Polovtsov Mansion

In 1835, Prince Sergei Gagarin commissioned Alexander Pähl to redesign the facades of the Polovtsov Mansion in the late Neoclassical style. The rusticated ground floor, window frames with cornices and the semi-circular bay window above the front entrance created a sense of elegance and representativeness. In 1861, the mansion was acquired by Baron Alexander Stieglitz, a court banker who bought it as a dowry for his foster daughter, Nadezhda Yudina. Nadezhda’s husband, Alexander Polovtsov, played an important role in the political and public life of Russia in the late nineteenth century. He was a senator, chairman of the Russian History Society and state secretary of Tsar Alexander III. The building is now the House of the Architect and stands at 52 Bolshaya Morskaya Street (97 River Moika Embankment).
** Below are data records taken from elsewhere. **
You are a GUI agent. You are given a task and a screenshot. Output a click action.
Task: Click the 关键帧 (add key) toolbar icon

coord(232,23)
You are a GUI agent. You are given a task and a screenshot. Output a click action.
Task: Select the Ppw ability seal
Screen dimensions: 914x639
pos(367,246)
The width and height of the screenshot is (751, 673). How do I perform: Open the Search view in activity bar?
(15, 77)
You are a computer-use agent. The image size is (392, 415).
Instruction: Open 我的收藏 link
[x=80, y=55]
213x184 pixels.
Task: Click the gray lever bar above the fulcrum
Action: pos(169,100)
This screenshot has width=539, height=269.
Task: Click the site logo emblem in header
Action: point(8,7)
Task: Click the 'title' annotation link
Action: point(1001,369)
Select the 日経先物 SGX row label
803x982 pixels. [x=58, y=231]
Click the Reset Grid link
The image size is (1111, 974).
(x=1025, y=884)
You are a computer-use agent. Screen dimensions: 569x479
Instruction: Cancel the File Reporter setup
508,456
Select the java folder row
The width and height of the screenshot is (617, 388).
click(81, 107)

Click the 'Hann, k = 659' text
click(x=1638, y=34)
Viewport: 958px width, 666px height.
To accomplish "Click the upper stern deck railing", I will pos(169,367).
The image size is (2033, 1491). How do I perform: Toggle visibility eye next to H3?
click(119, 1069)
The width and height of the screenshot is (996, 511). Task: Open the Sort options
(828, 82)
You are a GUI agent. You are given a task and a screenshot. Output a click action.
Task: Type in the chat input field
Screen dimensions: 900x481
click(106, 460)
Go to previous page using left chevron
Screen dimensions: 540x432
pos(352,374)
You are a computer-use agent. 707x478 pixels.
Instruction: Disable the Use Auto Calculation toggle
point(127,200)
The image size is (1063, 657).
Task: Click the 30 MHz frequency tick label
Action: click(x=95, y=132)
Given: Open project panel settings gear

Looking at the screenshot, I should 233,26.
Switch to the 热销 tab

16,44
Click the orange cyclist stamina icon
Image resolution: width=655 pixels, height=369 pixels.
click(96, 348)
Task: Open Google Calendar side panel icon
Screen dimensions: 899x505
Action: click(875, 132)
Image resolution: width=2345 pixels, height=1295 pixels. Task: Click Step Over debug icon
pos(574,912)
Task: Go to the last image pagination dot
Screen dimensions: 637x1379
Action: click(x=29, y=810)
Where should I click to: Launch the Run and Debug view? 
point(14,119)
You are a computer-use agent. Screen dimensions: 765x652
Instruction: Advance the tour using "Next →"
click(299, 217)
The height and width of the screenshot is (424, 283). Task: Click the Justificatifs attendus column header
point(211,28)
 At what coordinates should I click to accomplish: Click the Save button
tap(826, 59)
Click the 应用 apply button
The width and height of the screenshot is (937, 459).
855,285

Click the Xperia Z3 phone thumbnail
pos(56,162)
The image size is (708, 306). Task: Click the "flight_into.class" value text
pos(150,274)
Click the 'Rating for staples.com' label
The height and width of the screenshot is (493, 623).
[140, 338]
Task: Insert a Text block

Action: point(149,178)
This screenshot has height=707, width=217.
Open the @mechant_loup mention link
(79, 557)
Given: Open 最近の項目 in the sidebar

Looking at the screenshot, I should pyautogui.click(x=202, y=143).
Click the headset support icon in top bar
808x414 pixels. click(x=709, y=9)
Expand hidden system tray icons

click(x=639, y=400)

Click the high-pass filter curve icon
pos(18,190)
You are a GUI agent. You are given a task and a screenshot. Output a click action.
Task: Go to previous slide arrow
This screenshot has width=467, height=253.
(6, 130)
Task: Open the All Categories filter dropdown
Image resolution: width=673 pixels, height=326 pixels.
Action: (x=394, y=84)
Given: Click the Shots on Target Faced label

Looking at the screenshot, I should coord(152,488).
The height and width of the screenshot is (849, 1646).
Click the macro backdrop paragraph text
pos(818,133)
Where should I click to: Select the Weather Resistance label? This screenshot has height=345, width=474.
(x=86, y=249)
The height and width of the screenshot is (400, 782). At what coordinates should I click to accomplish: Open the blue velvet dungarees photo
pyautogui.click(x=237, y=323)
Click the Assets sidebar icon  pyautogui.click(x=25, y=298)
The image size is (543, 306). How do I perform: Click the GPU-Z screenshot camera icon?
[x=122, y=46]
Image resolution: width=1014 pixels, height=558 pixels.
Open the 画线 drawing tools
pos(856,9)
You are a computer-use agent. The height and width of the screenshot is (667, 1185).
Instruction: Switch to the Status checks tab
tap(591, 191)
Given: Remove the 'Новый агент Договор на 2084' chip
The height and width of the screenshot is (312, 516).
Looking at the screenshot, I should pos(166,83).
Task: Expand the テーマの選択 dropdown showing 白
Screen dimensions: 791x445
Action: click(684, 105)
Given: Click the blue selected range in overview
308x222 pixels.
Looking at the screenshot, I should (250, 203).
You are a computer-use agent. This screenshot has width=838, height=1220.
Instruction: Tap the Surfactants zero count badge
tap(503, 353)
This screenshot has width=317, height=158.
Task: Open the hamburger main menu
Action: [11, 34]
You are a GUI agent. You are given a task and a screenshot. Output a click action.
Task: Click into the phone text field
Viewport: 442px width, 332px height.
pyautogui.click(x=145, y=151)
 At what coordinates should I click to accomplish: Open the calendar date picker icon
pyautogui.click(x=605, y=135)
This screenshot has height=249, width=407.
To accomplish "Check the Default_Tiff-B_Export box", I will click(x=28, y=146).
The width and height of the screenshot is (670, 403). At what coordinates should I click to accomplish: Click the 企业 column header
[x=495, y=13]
The interior decor was designed by Harald Julius von Bosse (1850s), Fyodor Eppinger (1858) and Nikolai Brullov (1870–74), who worked on the Oak Room (Library) and the White Room (Louis XV Drawing Room). Nikolai Brullov was assistant by a young architect called Ludwig Marschner, who created the decor of the Lesser Library or Oppenord Library. This interior was named after the French designer Gilles-Marie Oppenord, whose works in the Rococo style provided the inspiration for the decor. In the 1880s, Maximilian von Messmacher worked on the interior decor of the mansion.